UAL-RE / LD-Cool-P

Python tool to enable data curation
MIT License
4 stars 5 forks source link

Feature: Retrieve Deposit Agreement PDF via API #187

Closed astrochun closed 3 years ago

astrochun commented 3 years ago

It may be possible to download without logging in using this method https://www.qualtrics.com/community/discussion/10362/is-this-possible-to-download-pdf-summary-of-responses-by-using-qualtrics-api-in-python

I tried the URL in a private browser window and it does display the result along with an option to generate a PDF.

_Originally posted by @zoidy in https://github.com/ualibraries/LD_Cool_P/issues/24#issuecomment-805068801_

astrochun commented 3 years ago

This is interesting. we'll do some experimentation. I had looked for it through the Qualtrics community before but didn't find a hit but that might have been before this was indexed by Google.

zoidy commented 3 years ago

After playing with this method in-depth, it seems that generating a PDF isn't possible, at least not in a light-weight manner (even downloading the HTML and trying to render it locally doesn't work, due to external dependencies). The generate PDF button generates the PDF using client-side Javascript. In order to programmatically download a PDF, we would need to use something like Selenium to load the page, click the button, and received the generated file.

astrochun commented 3 years ago

After playing with this method in-depth, it seems that generating a PDF isn't possible, at least not in a light-weight manner (even downloading the HTML and trying to render it locally doesn't work, due to external dependencies). The generate PDF button generates the PDF using client-side Javascript. In order to programmatically download a PDF, we would need to use something like Selenium to load the page, click the button, and received the generated file.
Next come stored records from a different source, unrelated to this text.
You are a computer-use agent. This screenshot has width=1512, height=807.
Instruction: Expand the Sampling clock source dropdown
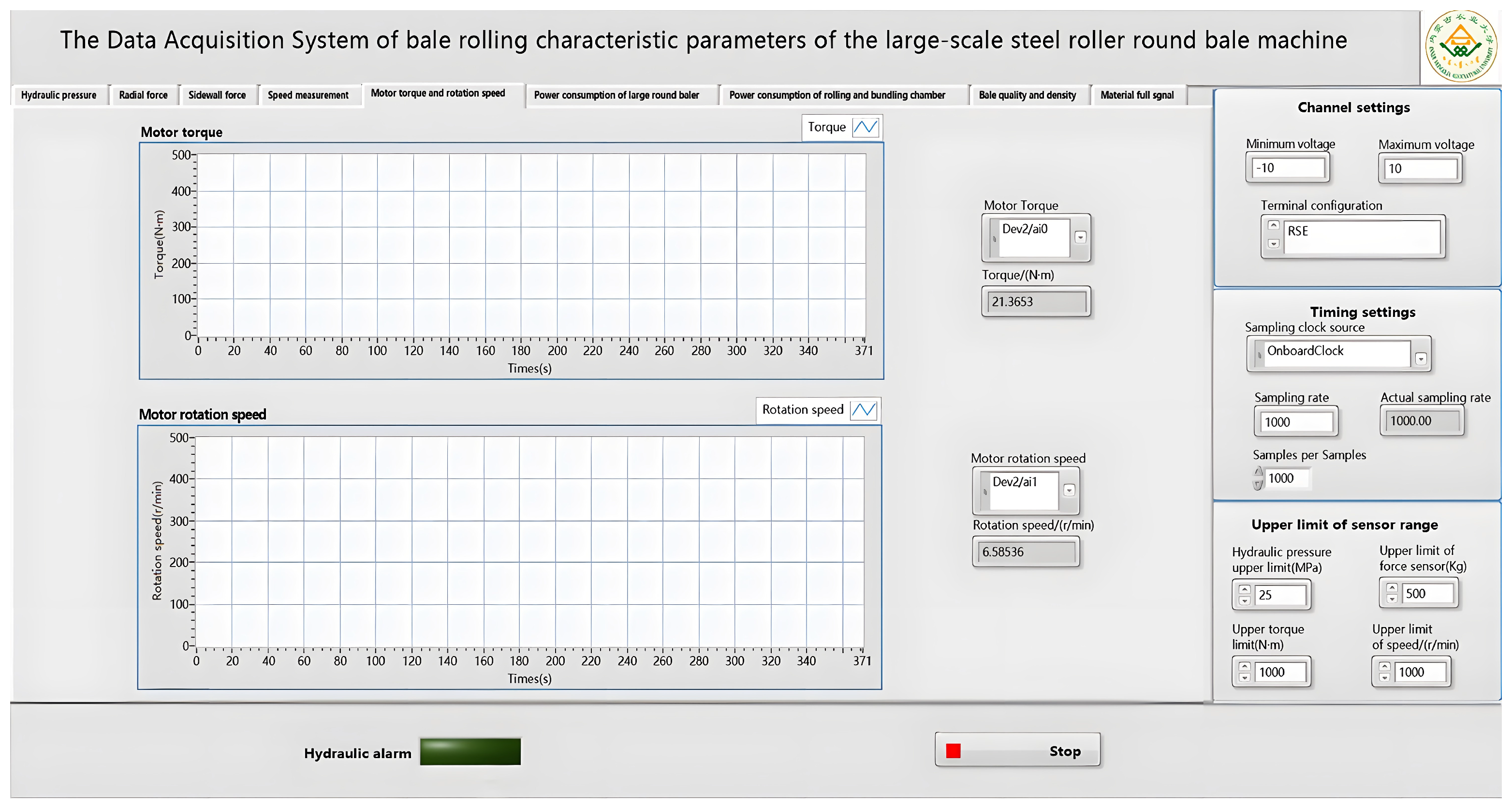[1421, 359]
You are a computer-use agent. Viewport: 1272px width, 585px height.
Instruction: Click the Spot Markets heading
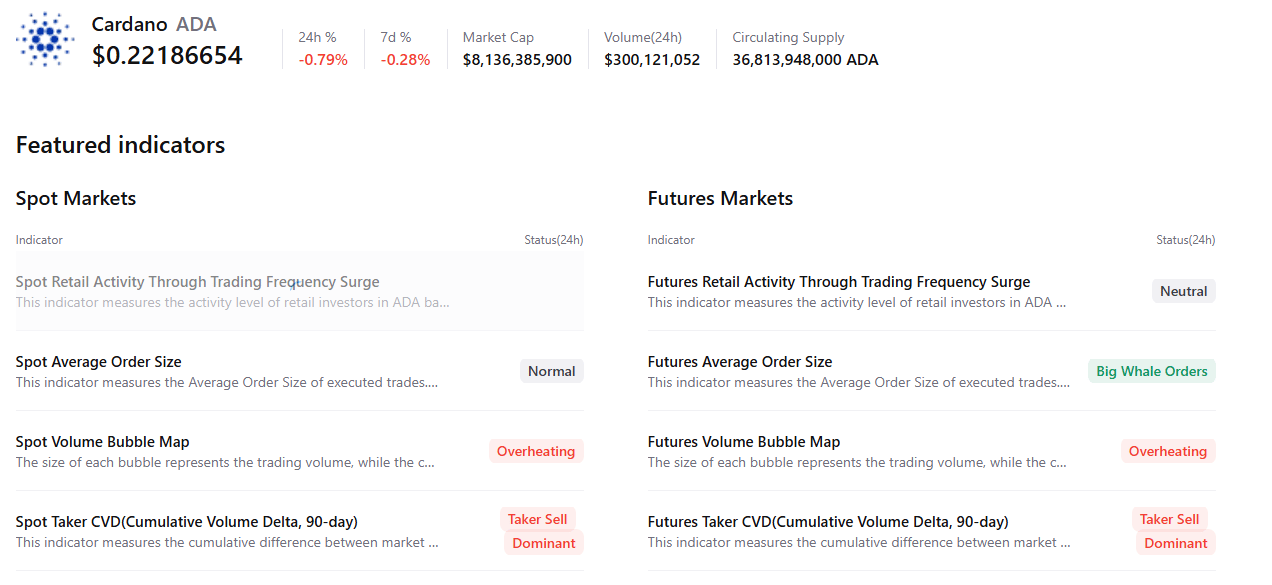pyautogui.click(x=76, y=198)
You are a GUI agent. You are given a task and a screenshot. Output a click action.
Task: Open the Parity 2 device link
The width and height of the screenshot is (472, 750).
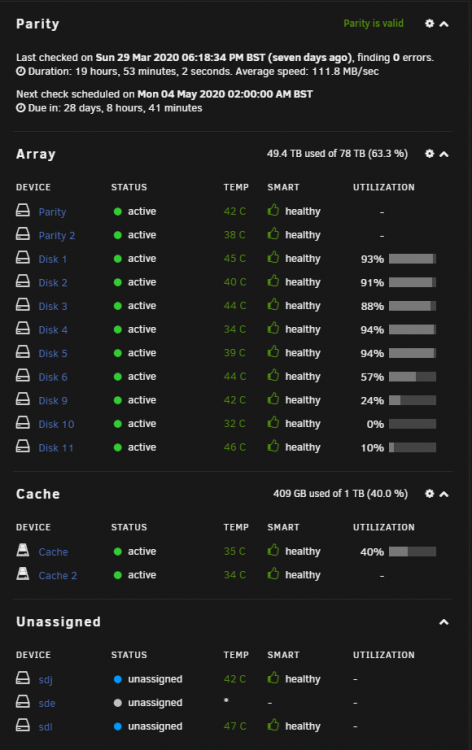(56, 235)
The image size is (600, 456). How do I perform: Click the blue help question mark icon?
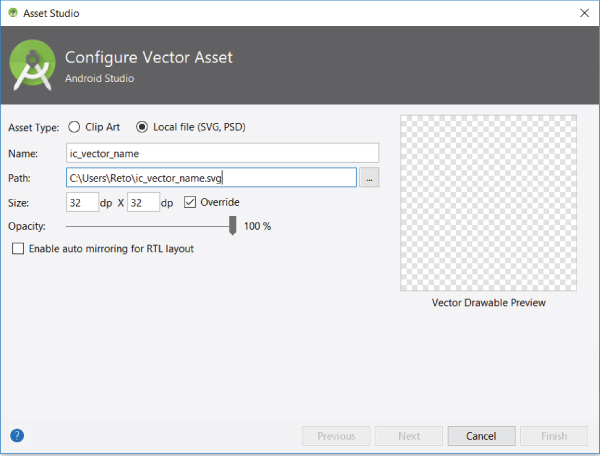click(17, 435)
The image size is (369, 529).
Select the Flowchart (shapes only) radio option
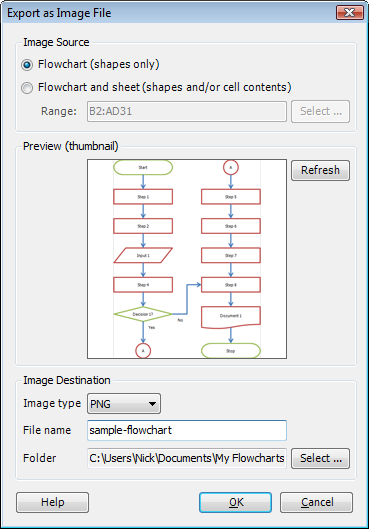[x=27, y=64]
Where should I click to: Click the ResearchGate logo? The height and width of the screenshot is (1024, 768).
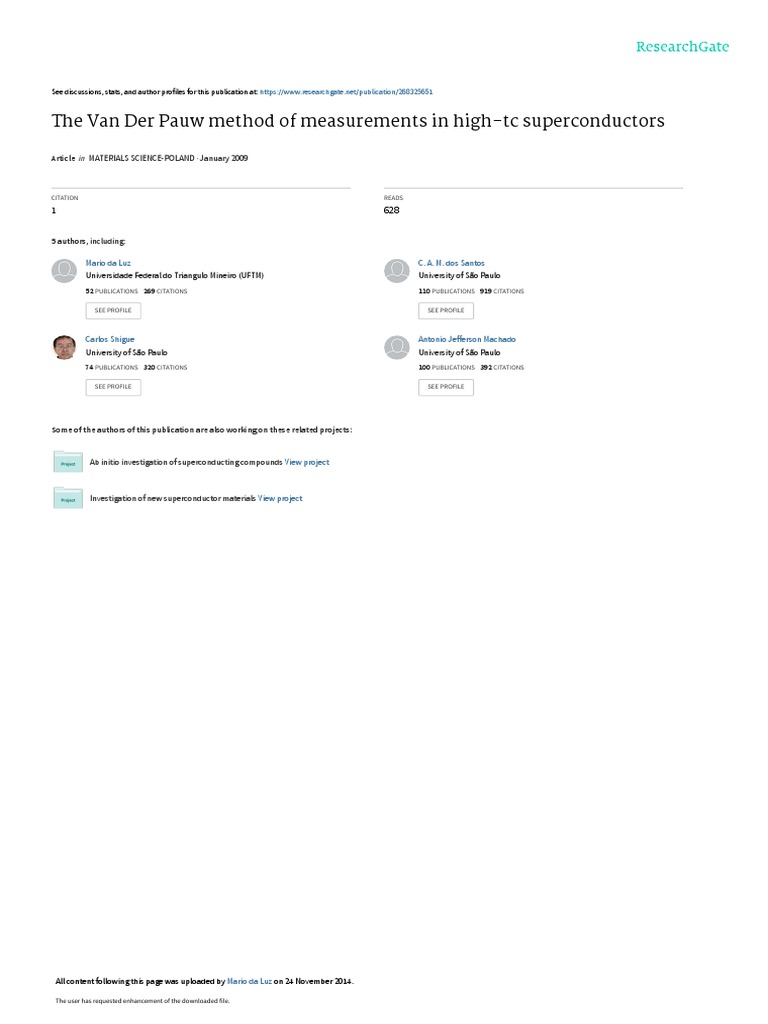(682, 46)
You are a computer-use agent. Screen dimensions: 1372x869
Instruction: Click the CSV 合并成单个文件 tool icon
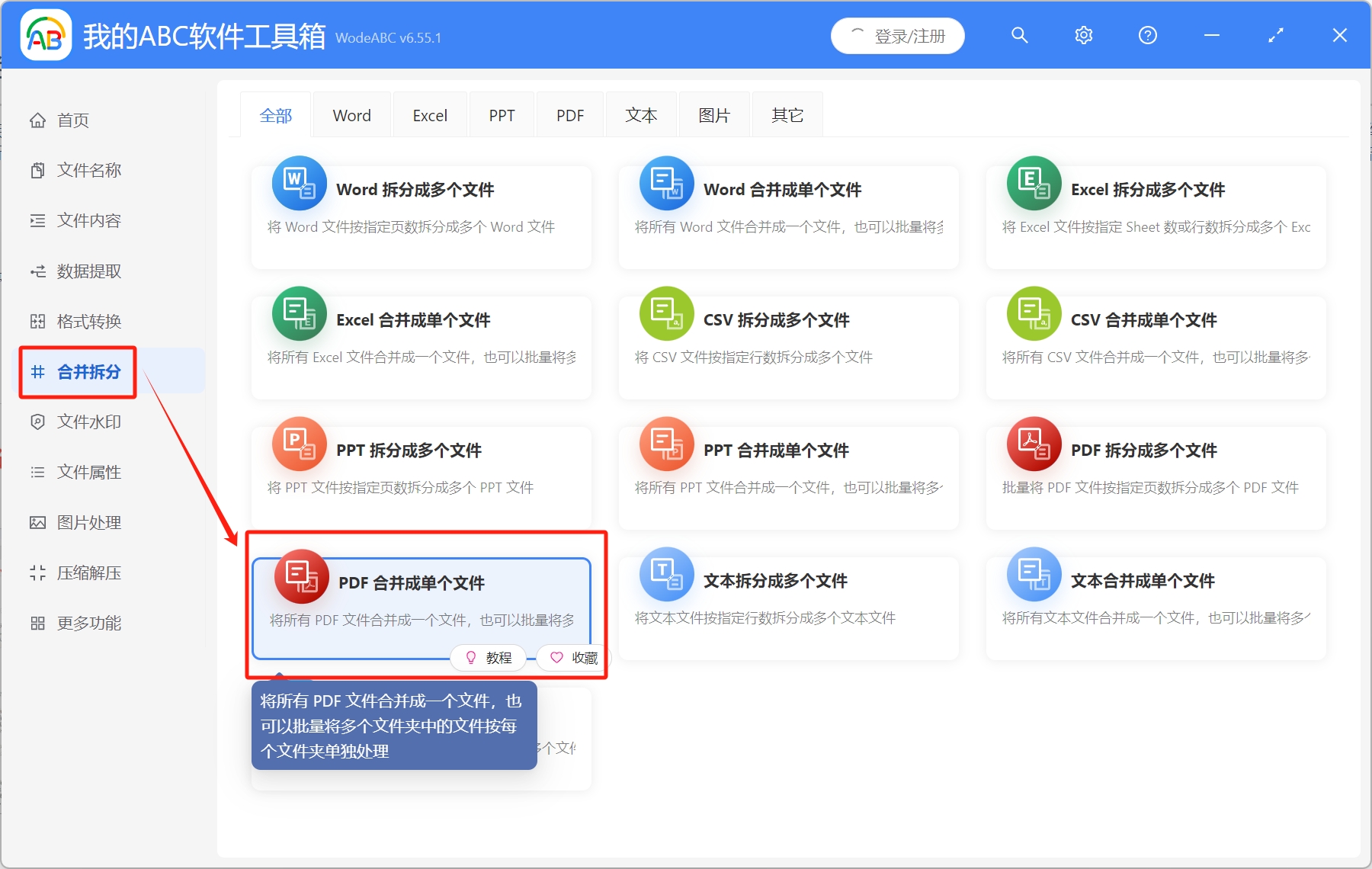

I was looking at wkhtmltopdf and couldn't get it to work on my Mac after installing it. So I think keeping external dependencies out is desirable. After some thought, I think I came up with an easy solution that would still provide some API functionality/automation while still being a bit interactive. My working idea is to have an input() response where we can copy/paste the link from the email that we get. This will then retrieve the PDF and save it in UAL_RDM folder with the name: "Deposit_Agreement.pdf" (we can include the depositor if need be). This would be the most straightforward solution. Thought?

zoidy commented 3 years ago

I agree that sounds like the most straightforward solution for now. A future thing to play with but is more complicated is accessing the email message via API and parsing out the link (the email contains critical info like article_id after all.)

astrochun commented 3 years ago

Interestingly the PDF return 400 error for those that are modified later. So each PDF link is specific to a version of the survey response and a retake means the previous PDF link no longer works.

zoidy commented 3 years ago

Interestingly the PDF return 400 error for those that are modified later. So each PDF link is specific to a version of the survey response and a retake means the previous PDF link no longer works.

Makes sense. The link looks suspiciously like a JWT auth token (or similar)

astrochun commented 3 years ago

Interestingly the PDF return 400 error for those that are modified later. So each PDF link is specific to a version of the survey response and a retake means the previous PDF link no longer works.

Makes sense. The link looks suspiciously like a JWT auth token (or similar)

I can see if I can figure out how they are generating them. If it is based on the responses, then maybe that's why it changes. I don't think we will be doing retake on Deposit Agreement (we haven't yet).